ABOUT THIS EXERCISE — Write the next part of the article on French populist parties' projected European Parliament results, beginning after its final sentence.

SOURCE EXTRACT —
French populist parties are on pace to see record support in the European Parliament elections and deal a major blow to President Emmanuel Macron’s standing at home and abroad.
According to a survey from the consultancy firm Portland Communications seen by the POLITICO website, the National Rally (RN) party of Marine Le Pen is on pace for its best-ever result in the EU Parliament elections in June.
The survey, which polled 1,034 people in late January, projected that the National Rally would secure 33 per cent of the vote, far outpacing the neo-liberal Ensemble! coalition that includes Macron’s Renaissance party, which is on pace to pick up just 14 per cent of the vote.
Meanwhile, the Reconquest party of populist polemicist Eric Zemmour is on pace to secure six per cent of the vote, meaning that collectively, the populist right would gain 40 per cent of the vote. This would likely be a major blow for President Macron both at home where he already has at best a tenuous grip on the National Assembly and internationally, where he has tried to cast himself as the heir to Angela Merkel as the top leader in Europe.

[Stored data]
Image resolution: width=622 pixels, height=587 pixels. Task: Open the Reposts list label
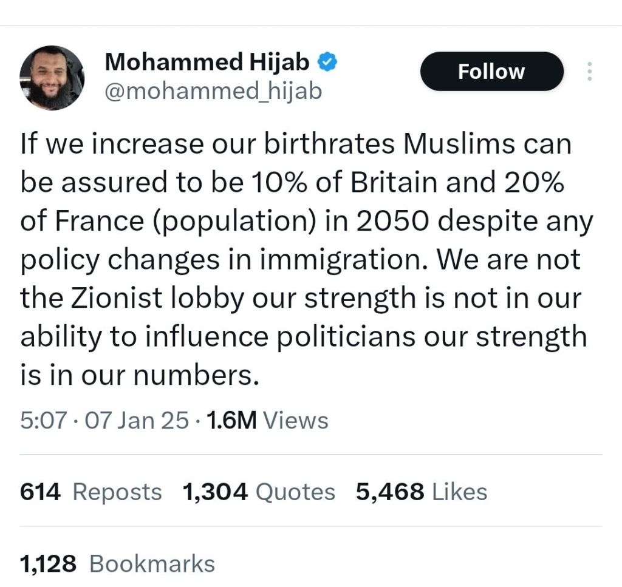tap(117, 492)
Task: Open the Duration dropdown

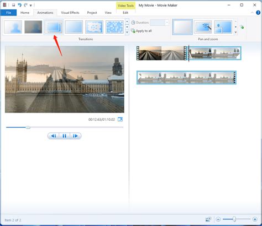Action: tap(167, 23)
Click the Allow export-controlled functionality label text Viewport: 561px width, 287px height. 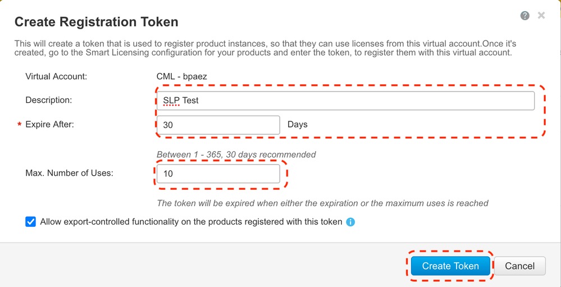191,222
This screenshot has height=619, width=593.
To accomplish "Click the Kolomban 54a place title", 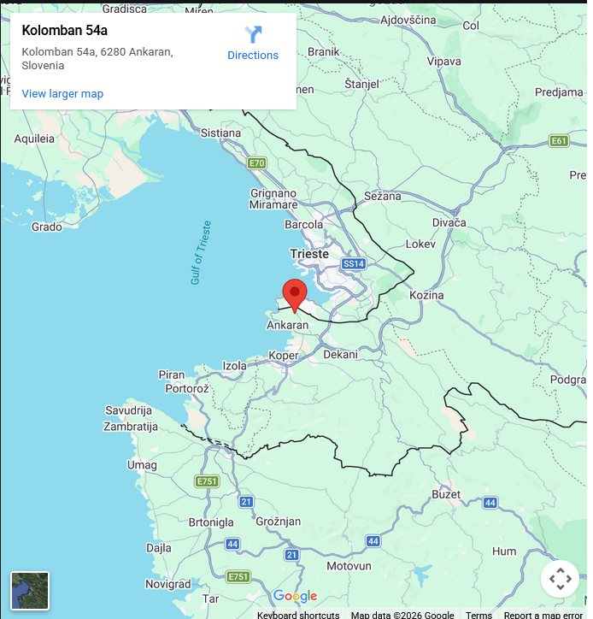I will point(65,31).
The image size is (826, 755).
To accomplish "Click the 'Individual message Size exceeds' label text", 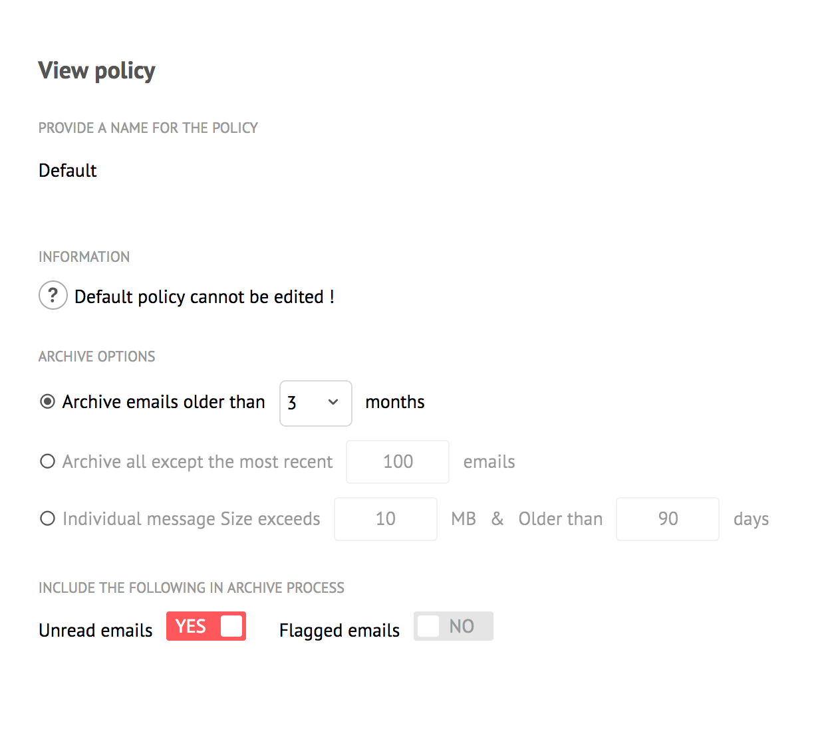I will tap(192, 519).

WRITTEN ANSWER —
Commenting this week on the elections, National Rally President Jordan Bardella described the vote as the “mid-term elections” for President Emmanuel Macron, who is a little less than halfway through his second and final term in office.
“We must put Macron’s Europe in the minority because what Brussels decides, the French suffer: energy prices, the end of our agriculture, the Migration Pact, it’s Brussels!” Bardella said.
A similar sentiment was expressed last week by rising right-wing star, and niece of Marine Le Pen, Marion Maréchal who announced that her Reconquest party would join the European Conservatives and Reformists (ECR) EU Parliamentary coalition, which includes Italian Prime Minister Giorgia Meloni’s Brothers of Italy party and the conservative Polish Law and Justice (PiS) party.
Maréchal, who serves as the vice-chairwoman of the anti-mass migration Reconquest party, said the move to join the ECR was intended to help “outstrip the Renew group of Emmanuel Macron, and thus to reduce the centrist influence in the European Parliament.”
“We share a common vision of Europe on the essentials: fight against immigration and Islamisation, opposition to Brussels centralism, respect for nations and their identity, and defence of conservative values,” share added.
The Portland Communications survey found that the top issues among French voters heading into the elections is the cost-of-living crisis created in large part by coronavirus lockdown measures and the war in Ukraine, both of which contributed to inflation and supply chain issues.
The cost-of-living crisis was closely followed by immigration, with the country once again being wracked by Islamic terrorism and devastating BLM-style race riots after the police killing of an Algerian-heritage teen.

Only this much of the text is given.